::: Data

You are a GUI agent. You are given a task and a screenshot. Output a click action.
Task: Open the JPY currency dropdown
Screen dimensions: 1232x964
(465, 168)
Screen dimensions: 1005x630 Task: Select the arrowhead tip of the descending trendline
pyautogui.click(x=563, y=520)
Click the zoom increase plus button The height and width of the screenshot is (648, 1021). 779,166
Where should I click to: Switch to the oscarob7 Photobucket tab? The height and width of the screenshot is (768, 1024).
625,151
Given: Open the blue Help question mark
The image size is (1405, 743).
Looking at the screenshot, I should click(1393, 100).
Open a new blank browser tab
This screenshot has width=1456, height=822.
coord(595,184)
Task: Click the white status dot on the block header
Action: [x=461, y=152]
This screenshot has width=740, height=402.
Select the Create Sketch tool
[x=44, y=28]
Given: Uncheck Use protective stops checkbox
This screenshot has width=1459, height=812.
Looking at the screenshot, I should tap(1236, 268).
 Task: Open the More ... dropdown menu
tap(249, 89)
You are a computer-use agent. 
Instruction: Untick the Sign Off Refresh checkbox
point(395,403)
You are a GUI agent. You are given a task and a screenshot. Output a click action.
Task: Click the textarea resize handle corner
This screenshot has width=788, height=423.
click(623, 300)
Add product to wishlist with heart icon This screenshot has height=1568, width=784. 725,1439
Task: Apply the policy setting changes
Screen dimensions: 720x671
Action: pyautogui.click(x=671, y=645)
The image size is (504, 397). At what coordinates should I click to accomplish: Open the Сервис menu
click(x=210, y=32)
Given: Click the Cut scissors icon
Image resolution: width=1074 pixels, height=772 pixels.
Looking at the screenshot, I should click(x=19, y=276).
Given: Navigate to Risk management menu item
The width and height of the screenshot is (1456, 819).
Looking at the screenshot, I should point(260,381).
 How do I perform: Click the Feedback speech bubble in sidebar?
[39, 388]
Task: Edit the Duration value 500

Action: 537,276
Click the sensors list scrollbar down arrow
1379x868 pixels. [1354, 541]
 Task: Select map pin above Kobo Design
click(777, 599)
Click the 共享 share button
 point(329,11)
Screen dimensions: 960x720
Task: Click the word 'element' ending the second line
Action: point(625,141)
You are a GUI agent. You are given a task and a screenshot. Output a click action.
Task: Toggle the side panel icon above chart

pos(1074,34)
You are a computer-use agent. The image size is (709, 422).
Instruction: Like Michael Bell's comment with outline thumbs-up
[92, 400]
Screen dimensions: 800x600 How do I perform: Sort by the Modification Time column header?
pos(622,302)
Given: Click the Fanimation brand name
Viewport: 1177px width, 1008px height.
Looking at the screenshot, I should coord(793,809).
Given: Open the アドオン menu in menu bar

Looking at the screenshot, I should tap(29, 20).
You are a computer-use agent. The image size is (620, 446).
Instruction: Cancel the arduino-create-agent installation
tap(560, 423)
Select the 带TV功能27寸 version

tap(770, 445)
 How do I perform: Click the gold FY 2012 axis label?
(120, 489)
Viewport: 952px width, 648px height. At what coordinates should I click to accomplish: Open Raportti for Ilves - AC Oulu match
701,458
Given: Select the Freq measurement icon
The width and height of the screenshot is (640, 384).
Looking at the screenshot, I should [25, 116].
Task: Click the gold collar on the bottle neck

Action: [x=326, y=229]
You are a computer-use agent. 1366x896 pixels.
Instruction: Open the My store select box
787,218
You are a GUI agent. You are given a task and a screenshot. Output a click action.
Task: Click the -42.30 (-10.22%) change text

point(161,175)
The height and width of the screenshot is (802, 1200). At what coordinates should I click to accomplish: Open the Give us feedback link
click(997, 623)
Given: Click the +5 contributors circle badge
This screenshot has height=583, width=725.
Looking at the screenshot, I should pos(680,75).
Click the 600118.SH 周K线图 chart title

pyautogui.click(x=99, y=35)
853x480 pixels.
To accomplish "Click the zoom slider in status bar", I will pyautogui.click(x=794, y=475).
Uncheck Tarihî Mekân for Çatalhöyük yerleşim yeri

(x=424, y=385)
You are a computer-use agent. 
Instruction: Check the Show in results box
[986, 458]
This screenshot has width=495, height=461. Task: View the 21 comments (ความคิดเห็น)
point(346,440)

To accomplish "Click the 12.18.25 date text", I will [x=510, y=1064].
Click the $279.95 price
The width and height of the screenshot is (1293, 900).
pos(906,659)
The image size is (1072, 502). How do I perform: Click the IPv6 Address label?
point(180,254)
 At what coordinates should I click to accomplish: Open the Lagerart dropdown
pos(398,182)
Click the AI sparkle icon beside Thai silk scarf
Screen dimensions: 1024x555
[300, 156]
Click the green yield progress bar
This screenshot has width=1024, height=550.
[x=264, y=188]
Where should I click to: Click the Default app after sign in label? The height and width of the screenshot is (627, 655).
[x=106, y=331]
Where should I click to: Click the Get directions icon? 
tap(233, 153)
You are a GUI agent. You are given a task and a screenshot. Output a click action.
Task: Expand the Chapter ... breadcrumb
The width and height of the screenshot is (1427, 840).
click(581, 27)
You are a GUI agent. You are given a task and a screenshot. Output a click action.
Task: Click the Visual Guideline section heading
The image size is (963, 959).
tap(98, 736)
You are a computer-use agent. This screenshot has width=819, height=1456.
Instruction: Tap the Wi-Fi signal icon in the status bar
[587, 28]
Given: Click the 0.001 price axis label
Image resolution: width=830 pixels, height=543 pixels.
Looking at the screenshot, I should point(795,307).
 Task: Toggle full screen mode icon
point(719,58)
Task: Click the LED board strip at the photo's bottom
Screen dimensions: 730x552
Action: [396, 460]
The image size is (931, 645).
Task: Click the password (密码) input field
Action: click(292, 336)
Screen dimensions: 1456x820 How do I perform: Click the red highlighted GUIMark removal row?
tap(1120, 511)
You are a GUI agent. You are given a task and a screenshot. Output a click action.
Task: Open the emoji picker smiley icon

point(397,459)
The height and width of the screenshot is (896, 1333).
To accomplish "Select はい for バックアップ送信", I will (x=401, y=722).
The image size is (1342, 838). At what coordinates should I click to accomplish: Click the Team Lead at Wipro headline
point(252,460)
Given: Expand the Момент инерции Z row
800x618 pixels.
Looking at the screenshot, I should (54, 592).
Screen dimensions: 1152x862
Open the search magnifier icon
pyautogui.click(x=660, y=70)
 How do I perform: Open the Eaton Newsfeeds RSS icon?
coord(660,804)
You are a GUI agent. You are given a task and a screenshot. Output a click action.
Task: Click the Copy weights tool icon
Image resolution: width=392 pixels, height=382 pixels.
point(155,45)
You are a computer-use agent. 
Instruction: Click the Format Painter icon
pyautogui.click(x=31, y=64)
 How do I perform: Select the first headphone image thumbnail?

::::::

Copy every record precisely, omitting nothing.

> _Task answer_:
You are a GUI agent. You are given a task and a screenshot. Output a click action.
Task: Open the JPY currency dropdown
Screen dimensions: 1232x964
(465, 168)
Screen dimensions: 1005x630 Task: Select the arrowhead tip of the descending trendline
pyautogui.click(x=563, y=520)
Click the zoom increase plus button The height and width of the screenshot is (648, 1021). 779,166
Where should I click to: Switch to the oscarob7 Photobucket tab? The height and width of the screenshot is (768, 1024).
625,151
Given: Open the blue Help question mark
The image size is (1405, 743).
Looking at the screenshot, I should click(1393, 100).
Open a new blank browser tab
This screenshot has width=1456, height=822.
coord(595,184)
Task: Click the white status dot on the block header
Action: [x=461, y=152]
This screenshot has width=740, height=402.
Select the Create Sketch tool
[x=44, y=28]
Given: Uncheck Use protective stops checkbox
This screenshot has width=1459, height=812.
Looking at the screenshot, I should tap(1236, 268).
 Task: Open the More ... dropdown menu
tap(249, 89)
You are a computer-use agent. 
Instruction: Untick the Sign Off Refresh checkbox
point(395,403)
You are a GUI agent. You are given a task and a screenshot. Output a click action.
Task: Click the textarea resize handle corner
This screenshot has width=788, height=423.
click(623, 300)
Add product to wishlist with heart icon This screenshot has height=1568, width=784. 725,1439
Task: Apply the policy setting changes
Screen dimensions: 720x671
Action: pyautogui.click(x=671, y=645)
The image size is (504, 397). At what coordinates should I click to accomplish: Open the Сервис menu
click(x=210, y=32)
Given: Click the Cut scissors icon
Image resolution: width=1074 pixels, height=772 pixels.
Looking at the screenshot, I should click(x=19, y=276).
Given: Navigate to Risk management menu item
The width and height of the screenshot is (1456, 819).
Looking at the screenshot, I should point(260,381).
 How do I perform: Click the Feedback speech bubble in sidebar?
[39, 388]
Task: Edit the Duration value 500

Action: 537,276
Click the sensors list scrollbar down arrow
1379x868 pixels. [1354, 541]
 Task: Select map pin above Kobo Design
click(777, 599)
Click the 共享 share button
 point(329,11)
Screen dimensions: 960x720
Task: Click the word 'element' ending the second line
Action: point(625,141)
You are a GUI agent. You are given a task and a screenshot. Output a click action.
Task: Toggle the side panel icon above chart

pos(1074,34)
You are a computer-use agent. The image size is (709, 422).
Instruction: Like Michael Bell's comment with outline thumbs-up
[92, 400]
Screen dimensions: 800x600 How do I perform: Sort by the Modification Time column header?
pos(622,302)
Given: Click the Fanimation brand name
Viewport: 1177px width, 1008px height.
Looking at the screenshot, I should coord(793,809).
Given: Open the アドオン menu in menu bar

Looking at the screenshot, I should tap(29, 20).
You are a computer-use agent. The image size is (620, 446).
Instruction: Cancel the arduino-create-agent installation
tap(560, 423)
Select the 带TV功能27寸 version

tap(770, 445)
 How do I perform: Click the gold FY 2012 axis label?
(120, 489)
Viewport: 952px width, 648px height. At what coordinates should I click to accomplish: Open Raportti for Ilves - AC Oulu match
701,458
Given: Select the Freq measurement icon
The width and height of the screenshot is (640, 384).
Looking at the screenshot, I should [25, 116].
Task: Click the gold collar on the bottle neck

Action: [x=326, y=229]
You are a computer-use agent. 1366x896 pixels.
Instruction: Open the My store select box
787,218
You are a GUI agent. You are given a task and a screenshot. Output a click action.
Task: Click the -42.30 (-10.22%) change text

point(161,175)
The height and width of the screenshot is (802, 1200). At what coordinates should I click to accomplish: Open the Give us feedback link
click(997, 623)
Given: Click the +5 contributors circle badge
This screenshot has height=583, width=725.
Looking at the screenshot, I should pos(680,75).
Click the 600118.SH 周K线图 chart title

pyautogui.click(x=99, y=35)
853x480 pixels.
To accomplish "Click the zoom slider in status bar", I will pyautogui.click(x=794, y=475).
Uncheck Tarihî Mekân for Çatalhöyük yerleşim yeri

(x=424, y=385)
You are a computer-use agent. 
Instruction: Check the Show in results box
[986, 458]
This screenshot has width=495, height=461. Task: View the 21 comments (ความคิดเห็น)
point(346,440)

To accomplish "Click the 12.18.25 date text", I will [x=510, y=1064].
Click the $279.95 price
The width and height of the screenshot is (1293, 900).
pos(906,659)
The image size is (1072, 502). How do I perform: Click the IPv6 Address label?
point(180,254)
 At what coordinates should I click to accomplish: Open the Lagerart dropdown
pos(398,182)
Click the AI sparkle icon beside Thai silk scarf
Screen dimensions: 1024x555
[300, 156]
Click the green yield progress bar
This screenshot has width=1024, height=550.
[x=264, y=188]
Where should I click to: Click the Default app after sign in label? The height and width of the screenshot is (627, 655).
[x=106, y=331]
Where should I click to: Click the Get directions icon? 
tap(233, 153)
You are a GUI agent. You are given a task and a screenshot. Output a click action.
Task: Expand the Chapter ... breadcrumb
The width and height of the screenshot is (1427, 840).
click(581, 27)
You are a GUI agent. You are given a task and a screenshot. Output a click action.
Task: Click the Visual Guideline section heading
The image size is (963, 959).
tap(98, 736)
You are a computer-use agent. This screenshot has width=819, height=1456.
Instruction: Tap the Wi-Fi signal icon in the status bar
[587, 28]
Given: Click the 0.001 price axis label
Image resolution: width=830 pixels, height=543 pixels.
Looking at the screenshot, I should point(795,307).
 Task: Toggle full screen mode icon
point(719,58)
Task: Click the LED board strip at the photo's bottom
Screen dimensions: 730x552
Action: [396, 460]
The image size is (931, 645).
Task: Click the password (密码) input field
Action: click(292, 336)
Screen dimensions: 1456x820 How do I perform: Click the red highlighted GUIMark removal row?
tap(1120, 511)
You are a GUI agent. You are given a task and a screenshot. Output a click action.
Task: Open the emoji picker smiley icon

point(397,459)
The height and width of the screenshot is (896, 1333).
To accomplish "Select はい for バックアップ送信", I will (x=401, y=722).
The image size is (1342, 838). At what coordinates should I click to accomplish: Click the Team Lead at Wipro headline
point(252,460)
Given: Expand the Момент инерции Z row
800x618 pixels.
Looking at the screenshot, I should (54, 592).
Screen dimensions: 1152x862
Open the search magnifier icon
pyautogui.click(x=660, y=70)
 How do I perform: Open the Eaton Newsfeeds RSS icon?
coord(660,804)
You are a GUI agent. You are given a task and a screenshot. Output a click action.
Task: Click the Copy weights tool icon
Image resolution: width=392 pixels, height=382 pixels.
point(155,45)
You are a computer-use agent. 
Instruction: Click the Format Painter icon
pyautogui.click(x=31, y=64)
 How do I perform: Select the first headphone image thumbnail?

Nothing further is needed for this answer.